- **To do**
Starting at the line that contains "Task: Click the" and stopping at the line that contains "This screenshot has width=576, height=419.", restate each line of the records below exactly. Omit the pictures.

(Data excerpts)
=== Section Start ===

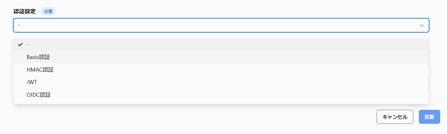
Task: Submit changes with 更新
Action: pyautogui.click(x=429, y=117)
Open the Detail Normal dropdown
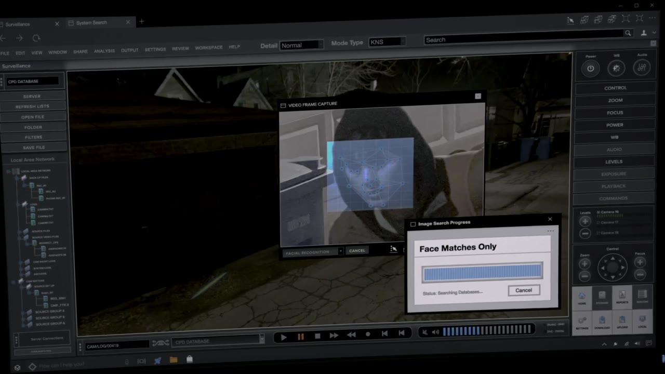 point(301,45)
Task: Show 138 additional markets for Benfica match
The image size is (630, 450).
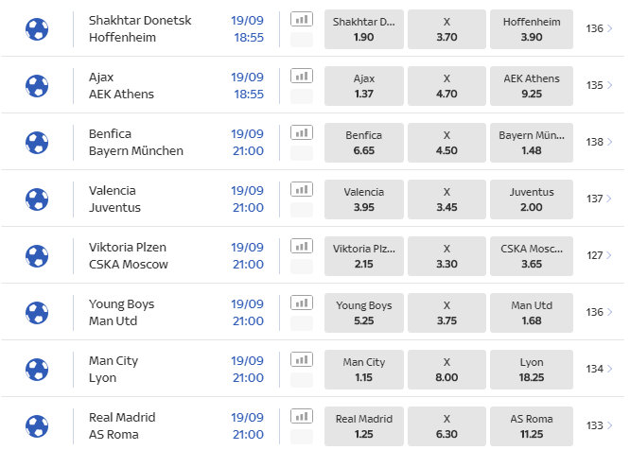Action: pyautogui.click(x=599, y=142)

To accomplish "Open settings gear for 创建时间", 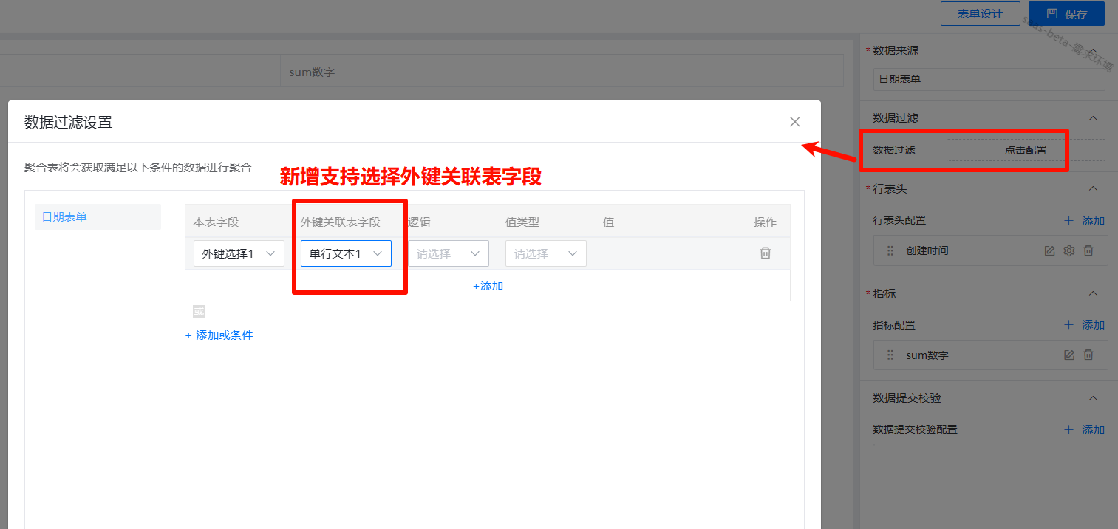I will click(x=1068, y=251).
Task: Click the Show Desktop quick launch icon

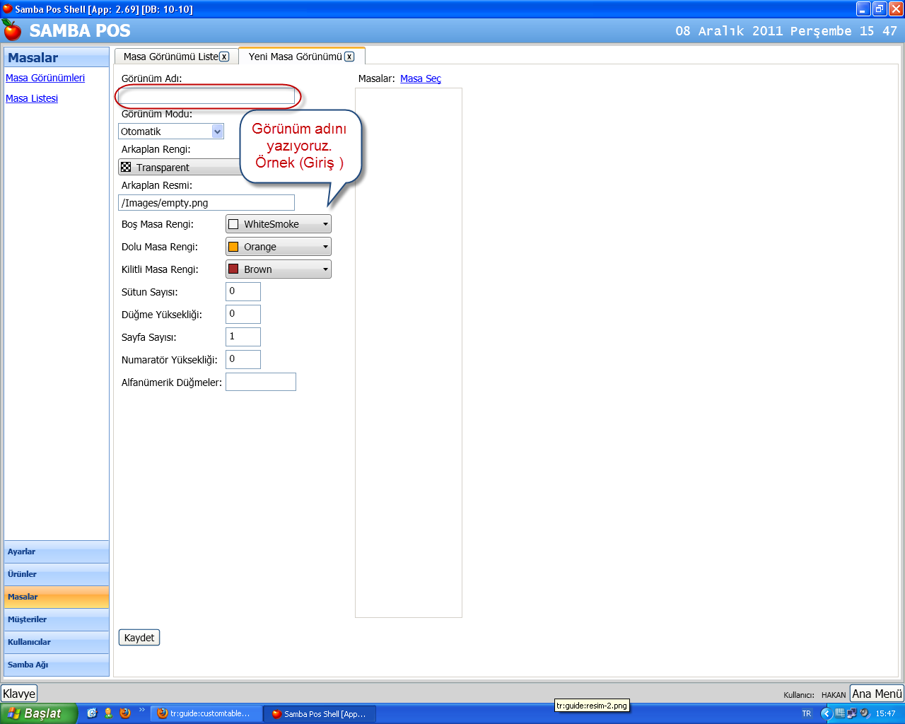Action: [x=92, y=713]
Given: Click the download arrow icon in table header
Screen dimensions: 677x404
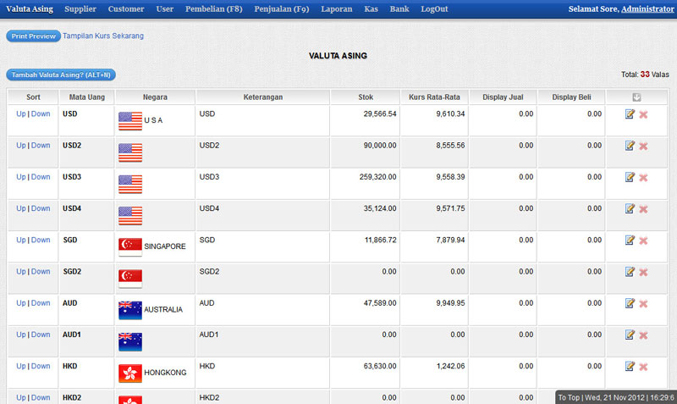Looking at the screenshot, I should point(636,97).
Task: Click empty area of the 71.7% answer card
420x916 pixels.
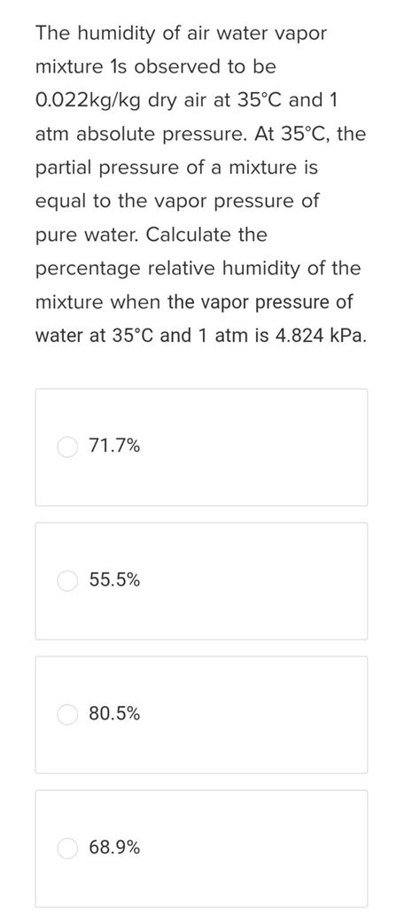Action: click(251, 447)
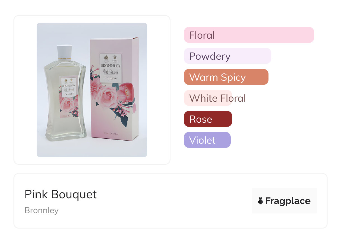Click the Cologne word on box label
Viewport: 341px width, 242px height.
click(111, 78)
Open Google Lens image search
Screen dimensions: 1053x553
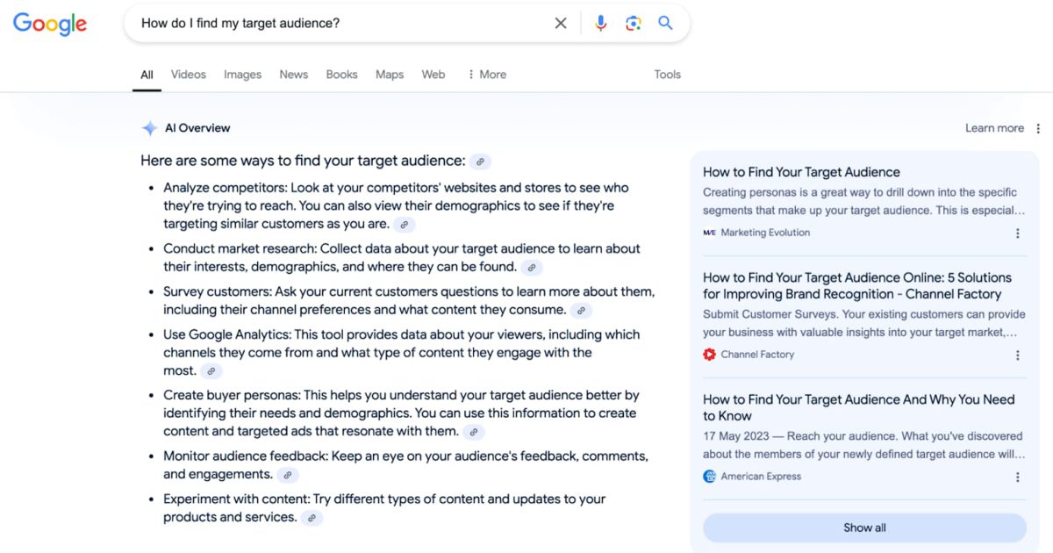634,24
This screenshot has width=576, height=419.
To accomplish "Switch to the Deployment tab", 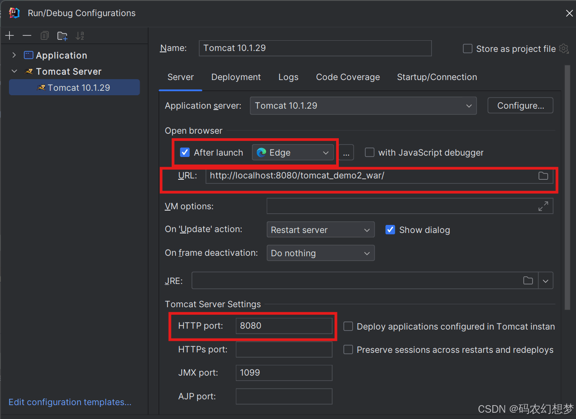I will [236, 77].
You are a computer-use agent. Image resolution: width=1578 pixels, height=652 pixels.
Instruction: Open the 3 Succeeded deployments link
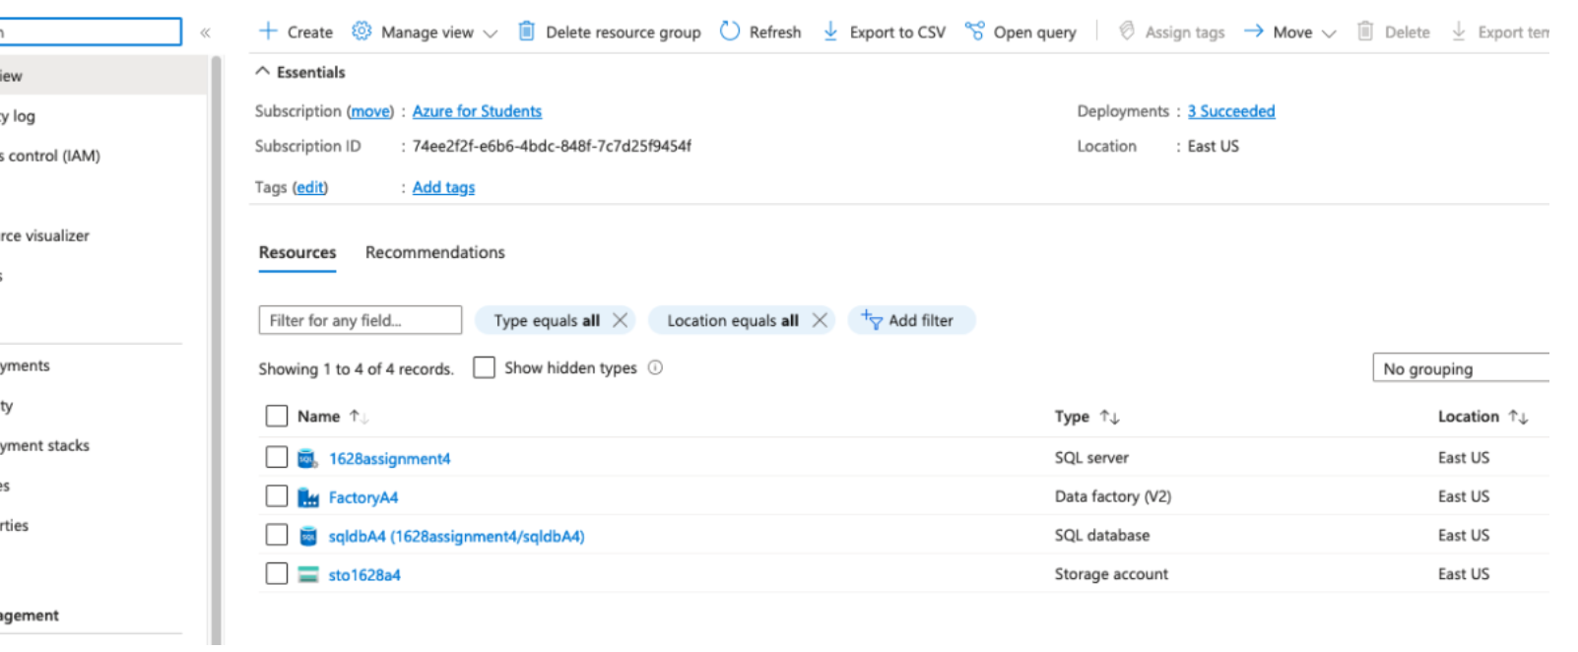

=== Section End ===

- **Output of the task**
Task: Click the Show Desktop quick launch icon

Action: [x=92, y=713]
Given: Click the download arrow icon in table header
Screen dimensions: 677x404
Looking at the screenshot, I should point(636,97).
Task: Click empty area of the 71.7% answer card
420x916 pixels.
Action: click(251, 447)
Click the Cologne word on box label
Viewport: 341px width, 242px height.
click(111, 78)
Open Google Lens image search
Screen dimensions: 1053x553
634,24
This screenshot has width=576, height=419.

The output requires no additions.